Assessment of Gesture Accuracy for a Multi-Electrode EMG-Sensor-Array-Based Prosthesis Control System

• Published in: Prosthesis (Basel, Switzerland) Vol. 7; no. 4; p. 99
• Main Authors: Sharma, Vinod, Lloyd, Erik, Faltys, Mike, Ortiz-Catalan, Max, Glass, Connor
• Format: Journal Article
• Language: English
• Published: Basel MDPI AG 01.08.2025
• Subjects: Accuracy; Activities of daily living; Amputation; Arrays; Control algorithms; Electrodes; Electromyography; Informed consent; Muscle contraction; Performance evaluation; Prostheses; Sensors; United States > US
• ISSN: 2673-1592; 2673-1592
• DOI: 10.3390/prosthesis7040099

Background: Upper limb loss significantly impacts quality of life, and whereas myoelectric prostheses restore some function, conventional surface electromyography (sEMG) systems face challenges like poor signal quality, high cognitive burden, and suboptimal control. Phantom X, a novel implantable electrode-array-based system leveraging machine learning (ML), aims to overcome these limitations. This feasibility study assessed Phantom X’s performance using non-invasive surface EMG electrodes to approximate implantable system behavior. Methods: This single-arm, non-randomized study included 11 participants (9 able-bodied, 2 with transradial amputation) fitted with a 32-electrode cutaneous array around the forearm. EMG signals were processed through an ML algorithm to control a desk-mounted prosthesis. Performance was evaluated via gesture accuracy (GA), modified gesture accuracy (MGA), and classifier gesture accuracy (CGA) across 11 hand gestures in three arm postures. User satisfaction was also assessed among the two participants with transradial amputation. Results: Phantom X achieved an average GA of 89.0% ± 6.8%, MGA of 96.8% ± 2.0%, and CGA of 93.6% ± 4.1%. Gesture accuracy was the highest in the Arm Parallel posture and the lowest in the Arm Perpendicular posture.

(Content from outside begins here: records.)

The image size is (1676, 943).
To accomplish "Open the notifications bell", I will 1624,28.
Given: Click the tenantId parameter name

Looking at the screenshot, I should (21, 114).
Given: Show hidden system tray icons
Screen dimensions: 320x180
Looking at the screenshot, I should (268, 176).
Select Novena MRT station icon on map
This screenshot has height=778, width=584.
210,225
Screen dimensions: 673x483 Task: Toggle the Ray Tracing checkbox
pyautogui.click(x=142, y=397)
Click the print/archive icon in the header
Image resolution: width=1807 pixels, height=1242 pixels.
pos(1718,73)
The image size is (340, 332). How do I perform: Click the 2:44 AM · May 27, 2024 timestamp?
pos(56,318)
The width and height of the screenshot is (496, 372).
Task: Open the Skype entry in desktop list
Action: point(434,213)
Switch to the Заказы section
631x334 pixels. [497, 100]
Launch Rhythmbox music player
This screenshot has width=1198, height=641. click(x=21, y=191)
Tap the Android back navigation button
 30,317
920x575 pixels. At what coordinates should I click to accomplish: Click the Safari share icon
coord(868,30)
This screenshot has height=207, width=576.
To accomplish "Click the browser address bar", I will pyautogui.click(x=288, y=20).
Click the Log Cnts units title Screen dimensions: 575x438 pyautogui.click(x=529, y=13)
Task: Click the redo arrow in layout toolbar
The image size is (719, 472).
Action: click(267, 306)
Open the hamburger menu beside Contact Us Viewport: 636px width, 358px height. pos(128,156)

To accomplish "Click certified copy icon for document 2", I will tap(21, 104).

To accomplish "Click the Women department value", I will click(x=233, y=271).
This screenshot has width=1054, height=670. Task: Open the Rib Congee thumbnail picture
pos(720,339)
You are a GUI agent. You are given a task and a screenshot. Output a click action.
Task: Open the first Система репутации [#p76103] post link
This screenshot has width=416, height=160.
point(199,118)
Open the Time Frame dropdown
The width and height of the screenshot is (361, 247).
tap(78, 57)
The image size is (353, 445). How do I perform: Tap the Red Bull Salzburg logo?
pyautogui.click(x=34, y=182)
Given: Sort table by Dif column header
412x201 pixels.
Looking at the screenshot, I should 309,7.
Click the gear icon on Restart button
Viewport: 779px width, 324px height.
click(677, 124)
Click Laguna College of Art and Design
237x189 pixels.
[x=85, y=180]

Thumbs Up had the highest accuracy (100%), while Index Point and Index Tap gestures showed lower performance (70% and 79% GA, respectively). The mean latency between EMG onset and gesture detection was 250.5 ± 145.9 ms, with 91% of gestures executed within 500 ms. The amputee participants reported high satisfaction. Conclusions: This study demonstrates Phantom X’s potential to enhance prosthesis control through multi-electrode EMG sensing and ML-based gesture decoding. The non-invasive evaluation suggests high accuracy and responsiveness, warranting further studies with the implantable system to assess long-term usability and real-world performance. Phantom X may offer a superior alternative to conventional sEMG-based control, potentially reducing cognitive burden and improving functional outcomes for upper limb amputees.